POLAND

Warsaw: the 64th anniversary of the ghetto uprising

On Thursday 19 April, on the 64th anniversary of the revolt in the Warsaw ghetto, thousands of candles were lit in front of the monument commemorating the uprising; they recreated the pattern of streets that had existed here before the Nazi occupation. Poland’s head rabbi Michael Schudrich, paying tribute to the participants in the uprising, said “they were forced to choose between death and death”. “Those who fought wanted to have the chance of choosing how to die. They wanted to struggle to the end. And this struggle of theirs teaches us that the good cannot be silenced, that it must be expressed!”, said the rabbi. In 1939 a third of the residents of Warsaw, which comprised some 1.3 million inhabitants at the time, was of Jewish origin. The Nazis, who had occupied the Polish capital in late September 1939, created the ghetto in the autumn of 1940. Some 450,000 Jews were segregated in it. In the summer of 1942 the Nazis began the mass extermination of the inhabitants of the ghetto, forcibly transporting over 300,000 to the concentration camps and the gas ovens.
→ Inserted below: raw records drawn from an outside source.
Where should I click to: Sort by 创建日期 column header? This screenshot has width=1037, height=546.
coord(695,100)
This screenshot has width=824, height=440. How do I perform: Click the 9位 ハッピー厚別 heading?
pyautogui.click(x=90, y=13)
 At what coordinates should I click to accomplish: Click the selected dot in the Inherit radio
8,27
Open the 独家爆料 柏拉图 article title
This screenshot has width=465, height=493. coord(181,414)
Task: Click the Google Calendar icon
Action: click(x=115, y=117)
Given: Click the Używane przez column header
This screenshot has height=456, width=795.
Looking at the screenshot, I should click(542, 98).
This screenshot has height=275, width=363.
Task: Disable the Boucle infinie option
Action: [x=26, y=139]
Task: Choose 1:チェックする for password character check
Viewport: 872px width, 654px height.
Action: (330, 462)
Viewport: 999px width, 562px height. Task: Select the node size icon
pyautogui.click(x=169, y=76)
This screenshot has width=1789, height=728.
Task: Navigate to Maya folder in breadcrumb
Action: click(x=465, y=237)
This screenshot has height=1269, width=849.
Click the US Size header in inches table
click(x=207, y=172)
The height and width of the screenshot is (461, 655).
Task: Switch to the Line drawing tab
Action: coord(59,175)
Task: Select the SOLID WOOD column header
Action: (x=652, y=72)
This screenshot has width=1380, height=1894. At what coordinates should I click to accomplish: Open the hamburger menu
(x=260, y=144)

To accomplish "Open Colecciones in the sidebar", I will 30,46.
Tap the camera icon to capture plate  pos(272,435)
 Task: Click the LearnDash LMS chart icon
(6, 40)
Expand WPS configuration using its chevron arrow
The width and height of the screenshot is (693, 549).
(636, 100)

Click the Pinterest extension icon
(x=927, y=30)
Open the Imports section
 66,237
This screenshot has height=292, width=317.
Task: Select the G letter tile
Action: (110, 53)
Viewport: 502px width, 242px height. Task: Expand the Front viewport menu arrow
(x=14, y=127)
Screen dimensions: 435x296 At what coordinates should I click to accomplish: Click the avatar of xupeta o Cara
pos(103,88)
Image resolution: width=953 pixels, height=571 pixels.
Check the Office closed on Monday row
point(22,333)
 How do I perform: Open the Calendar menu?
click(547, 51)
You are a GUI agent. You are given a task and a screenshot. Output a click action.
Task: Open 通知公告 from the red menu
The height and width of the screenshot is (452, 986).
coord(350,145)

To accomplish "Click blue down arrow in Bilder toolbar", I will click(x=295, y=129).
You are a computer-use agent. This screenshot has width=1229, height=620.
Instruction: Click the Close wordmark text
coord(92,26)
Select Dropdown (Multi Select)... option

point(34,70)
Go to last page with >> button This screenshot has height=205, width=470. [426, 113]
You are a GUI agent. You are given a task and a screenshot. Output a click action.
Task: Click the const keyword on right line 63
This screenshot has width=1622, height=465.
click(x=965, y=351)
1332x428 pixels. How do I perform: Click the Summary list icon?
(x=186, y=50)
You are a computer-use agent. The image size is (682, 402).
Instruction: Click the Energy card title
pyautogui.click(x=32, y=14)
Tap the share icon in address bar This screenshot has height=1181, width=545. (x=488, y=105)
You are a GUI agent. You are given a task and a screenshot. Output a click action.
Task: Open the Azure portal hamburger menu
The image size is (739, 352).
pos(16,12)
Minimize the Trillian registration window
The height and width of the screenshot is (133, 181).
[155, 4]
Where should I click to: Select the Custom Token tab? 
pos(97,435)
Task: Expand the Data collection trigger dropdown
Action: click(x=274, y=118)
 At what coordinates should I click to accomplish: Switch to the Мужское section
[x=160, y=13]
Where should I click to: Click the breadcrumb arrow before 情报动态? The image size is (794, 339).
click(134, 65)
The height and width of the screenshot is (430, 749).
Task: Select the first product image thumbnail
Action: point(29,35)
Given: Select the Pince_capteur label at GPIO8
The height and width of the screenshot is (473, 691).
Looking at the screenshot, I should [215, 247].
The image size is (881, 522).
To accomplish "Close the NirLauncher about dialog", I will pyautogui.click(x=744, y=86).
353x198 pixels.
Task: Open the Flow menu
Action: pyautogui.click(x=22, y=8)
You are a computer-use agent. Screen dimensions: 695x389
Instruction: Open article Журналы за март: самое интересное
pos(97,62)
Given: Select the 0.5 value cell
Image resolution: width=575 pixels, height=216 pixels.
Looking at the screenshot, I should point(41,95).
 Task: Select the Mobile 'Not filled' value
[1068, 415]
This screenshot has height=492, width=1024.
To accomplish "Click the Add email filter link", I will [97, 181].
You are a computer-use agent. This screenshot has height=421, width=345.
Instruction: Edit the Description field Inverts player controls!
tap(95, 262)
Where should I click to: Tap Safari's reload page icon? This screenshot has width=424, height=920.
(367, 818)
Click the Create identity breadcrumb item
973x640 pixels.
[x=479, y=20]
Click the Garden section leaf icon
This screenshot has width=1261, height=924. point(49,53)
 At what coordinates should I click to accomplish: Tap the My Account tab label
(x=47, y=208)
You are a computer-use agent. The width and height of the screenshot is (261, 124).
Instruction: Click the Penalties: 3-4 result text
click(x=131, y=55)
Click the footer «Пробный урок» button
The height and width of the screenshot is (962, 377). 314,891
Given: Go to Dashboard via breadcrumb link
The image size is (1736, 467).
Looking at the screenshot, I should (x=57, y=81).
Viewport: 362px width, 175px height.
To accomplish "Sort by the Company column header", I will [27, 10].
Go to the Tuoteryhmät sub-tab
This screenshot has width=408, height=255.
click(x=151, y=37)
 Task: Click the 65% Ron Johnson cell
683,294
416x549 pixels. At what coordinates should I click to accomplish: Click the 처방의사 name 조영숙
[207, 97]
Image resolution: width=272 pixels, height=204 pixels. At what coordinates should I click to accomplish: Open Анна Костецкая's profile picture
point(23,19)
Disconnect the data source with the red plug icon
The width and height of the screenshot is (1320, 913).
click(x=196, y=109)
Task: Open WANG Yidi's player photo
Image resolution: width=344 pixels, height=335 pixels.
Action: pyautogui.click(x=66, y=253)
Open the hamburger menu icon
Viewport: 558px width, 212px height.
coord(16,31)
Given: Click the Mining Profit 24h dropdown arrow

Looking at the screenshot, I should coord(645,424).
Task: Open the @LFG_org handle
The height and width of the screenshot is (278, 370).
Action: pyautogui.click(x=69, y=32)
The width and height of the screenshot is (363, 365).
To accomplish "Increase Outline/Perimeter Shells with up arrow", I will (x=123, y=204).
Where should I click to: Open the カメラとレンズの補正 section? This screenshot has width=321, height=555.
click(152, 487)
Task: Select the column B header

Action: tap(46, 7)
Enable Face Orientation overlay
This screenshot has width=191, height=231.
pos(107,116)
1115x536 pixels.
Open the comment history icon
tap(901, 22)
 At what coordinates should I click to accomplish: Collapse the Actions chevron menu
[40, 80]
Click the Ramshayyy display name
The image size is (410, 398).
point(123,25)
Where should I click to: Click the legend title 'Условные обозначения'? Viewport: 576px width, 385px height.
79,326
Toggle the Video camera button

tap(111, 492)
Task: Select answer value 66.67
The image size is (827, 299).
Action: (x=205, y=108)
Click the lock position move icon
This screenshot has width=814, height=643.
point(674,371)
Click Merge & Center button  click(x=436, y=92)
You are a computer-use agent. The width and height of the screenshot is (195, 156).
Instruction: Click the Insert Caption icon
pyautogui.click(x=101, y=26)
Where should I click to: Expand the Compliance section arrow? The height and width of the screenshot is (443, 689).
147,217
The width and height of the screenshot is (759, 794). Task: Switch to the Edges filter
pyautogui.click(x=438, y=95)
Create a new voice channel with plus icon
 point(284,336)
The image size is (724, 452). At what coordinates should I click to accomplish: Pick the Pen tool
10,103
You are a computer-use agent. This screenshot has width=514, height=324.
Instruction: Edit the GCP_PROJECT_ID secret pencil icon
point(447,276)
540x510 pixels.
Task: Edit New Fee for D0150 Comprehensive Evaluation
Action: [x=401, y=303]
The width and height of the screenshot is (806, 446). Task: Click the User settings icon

Some 1000,000 people still remained in the ghetto. Not wishing passively to await extermination, deprived of food, medicine and other basic necessities, they decided to fight. The uprising began on 19 April 1943. The combatants, in small groups, managed to resist until 16 May against the armed power of the Wehrmacht, the SS and the auxiliary forces called up to complete the extermination and to raze the whole quarter to the ground.